Earnings growth persists
We recently discussed the business outlook for IndusInd Bank (IIB) with
management and we reiterate our positive stance. We are fine-tuning our
expectations for FY12 and increasing our loan growth assumption from 26% to
28%, as we see no significant risk to the bank’s current growth momentum. Our
discussions indicate that commercial vehicle financing volumes are holding up
well and we expect the consumer business division to register y-y revenue
growth of 33% for FY11 and around 25% growth for FY12. IIB has increased its
lending rates by 225bp in the last two quarters, while its deposit rates
have gone up by 200bp. NIM for 3Q11 came in at 3.61% and we
anticipate no greater than 10bp margin compression over the next 2-3
quarters. Loan-loss provisions, which came in at 18bp for 3Q11, should
average around 73bp for FY11E and 66bp for FY12E. In summary, we
expect EPS growth of 21% for FY12. We expect ROA of 1.5% and
adjusted ROE of 17.8% for FY12.
CASA and ROA expansion
IndusInd closed 3Q11 with a CASA of 26.8% and we expect the bank to
continue to deliver on the current trajectory of a 1ppt increase in CASA
ratio per quarter. At this rate, CASA should hit the 30% range by FY12.
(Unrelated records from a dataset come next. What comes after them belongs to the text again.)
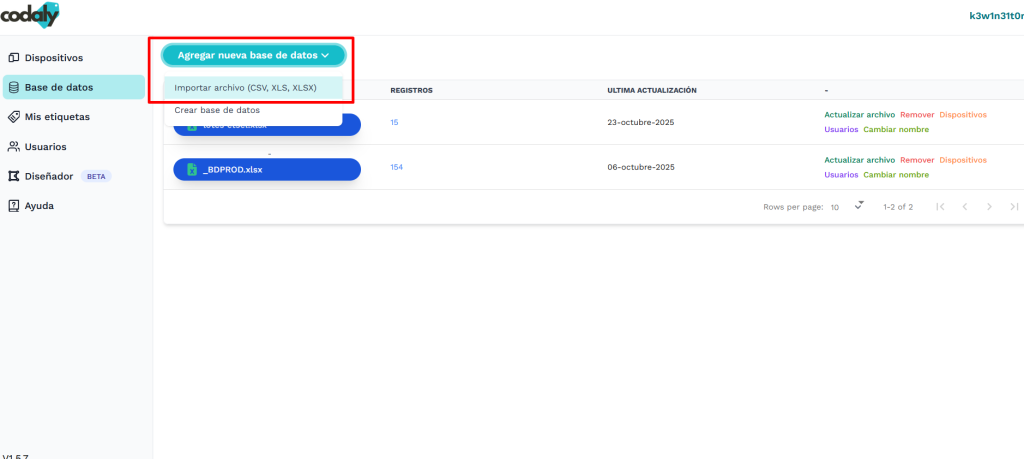Go to the next table page
Image resolution: width=1024 pixels, height=459 pixels.
[989, 207]
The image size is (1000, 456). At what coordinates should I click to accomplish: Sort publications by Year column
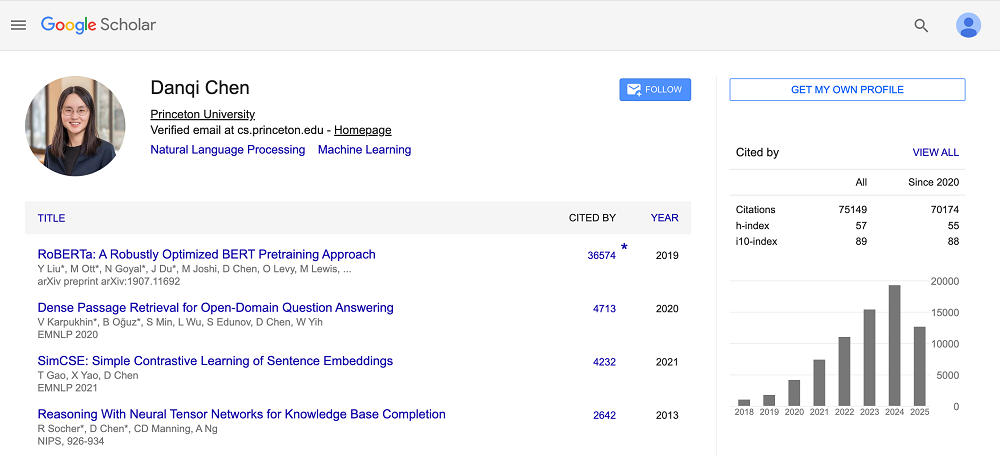point(664,218)
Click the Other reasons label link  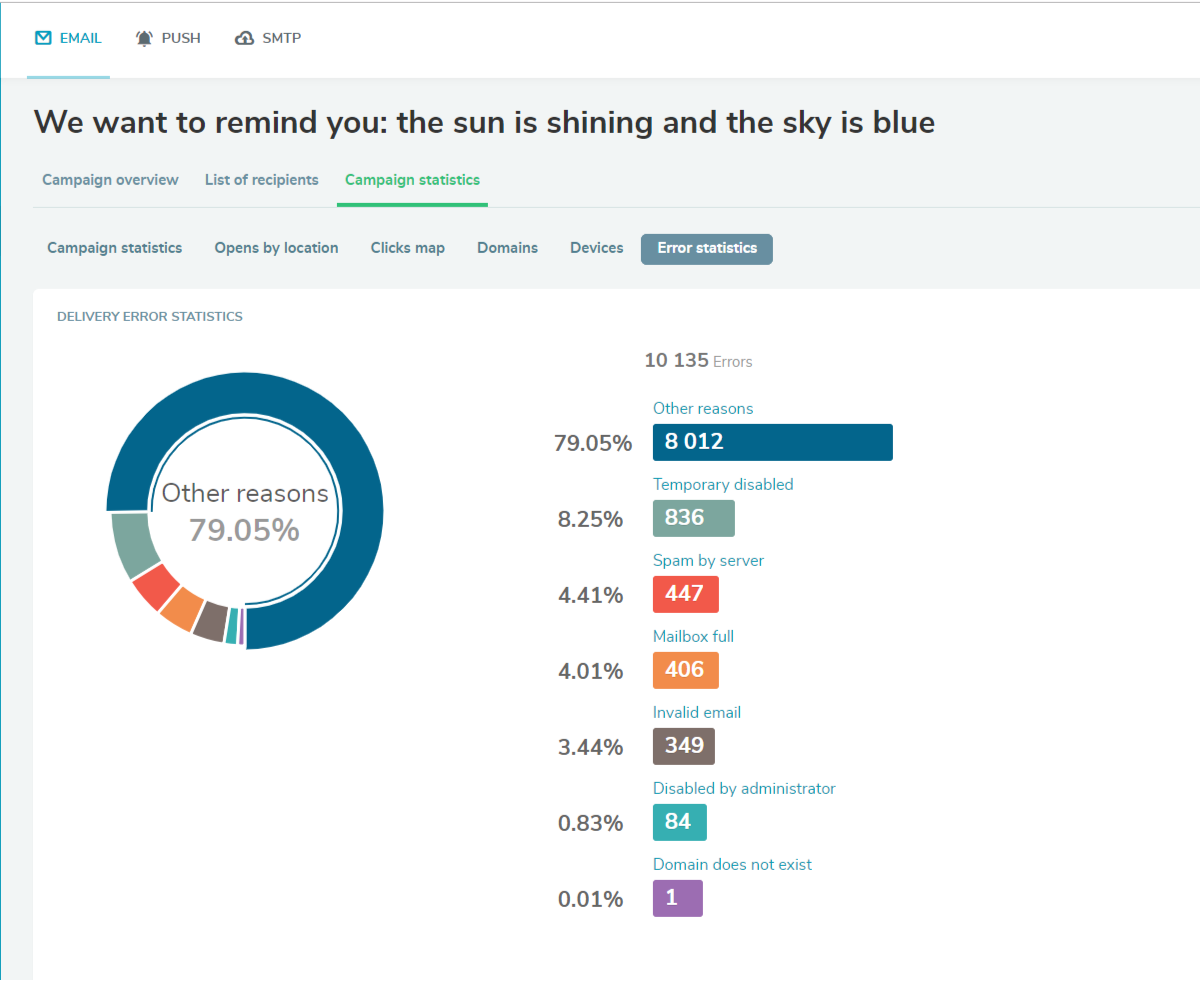(x=703, y=408)
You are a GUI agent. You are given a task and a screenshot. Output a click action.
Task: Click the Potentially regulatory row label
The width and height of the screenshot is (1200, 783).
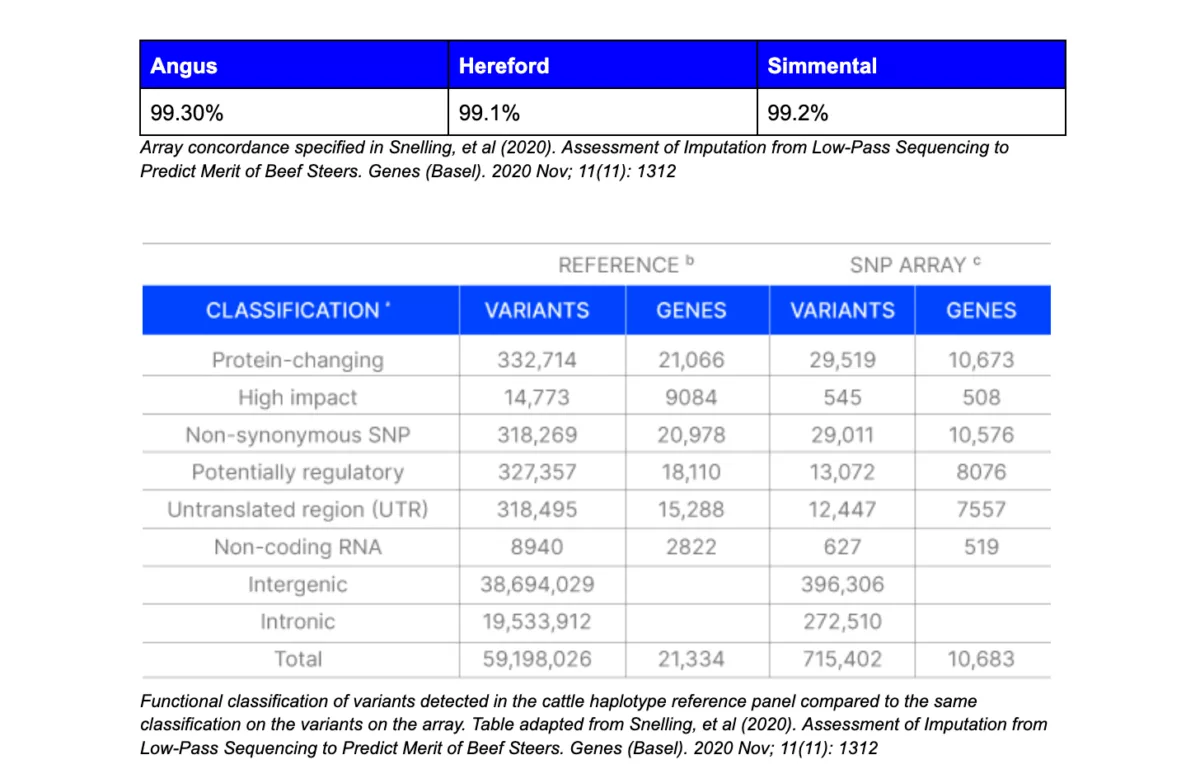tap(297, 472)
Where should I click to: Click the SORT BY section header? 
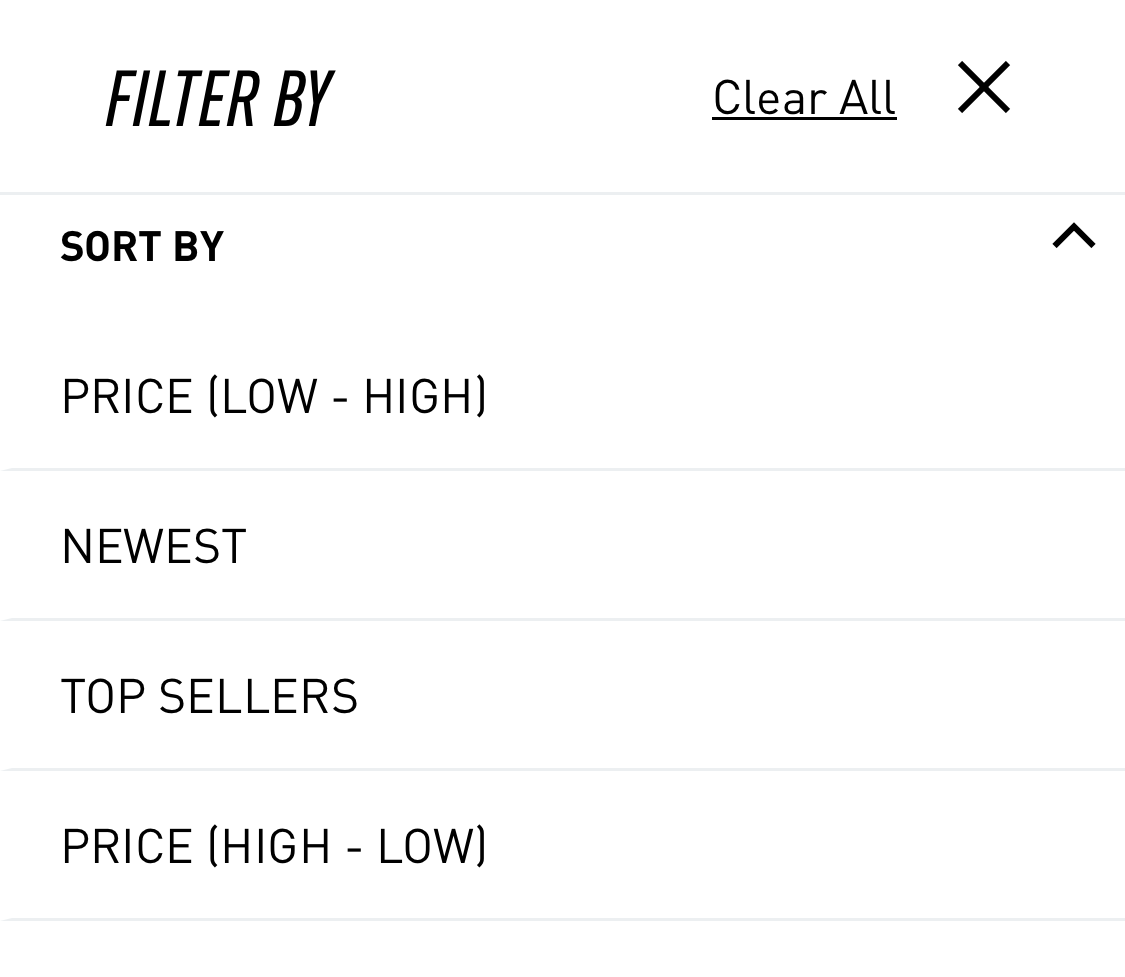tap(142, 246)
ROA was 1.5% as of 3Q11 and management is intent on deriving further
boosts to the ROA (from these levels) from fee income streams like
investment banking and forex-fee income streams.
Sector headwinds receding
Liquidity is easing in the sector and the deficit in the LAF window, which
peaked at 3.5% of net deposits in December 2010, declined to 1% of net
deposits in early March 2011. We expect this deficit to remain at 1% of
deposits in April, after a frictional uptick on advance-tax payments. While
higher-than-expected government borrowings in FY12 and uncertainty
around international oil prices are potential headwinds, IndusInd will be a
big beneficiary of a sector re-rating from current levels, given its earnings
momentum and management’s delivery.
Valuation: We are raising our TP to INR300 (from INR260), on 7-8%
increase in earnings estimates, implying a FY12E P/BV of 3.2x compared
to our earlier multiple of 2.9x. Our TP is based on a three-stage residual
income model, which assumes a risk-free rate of 8.25%, equity risk
premium of 6%, terminal growth rate of 4% and beta of 1.1. Key risks are
higher-than-expected NIM compression and slower loan growth.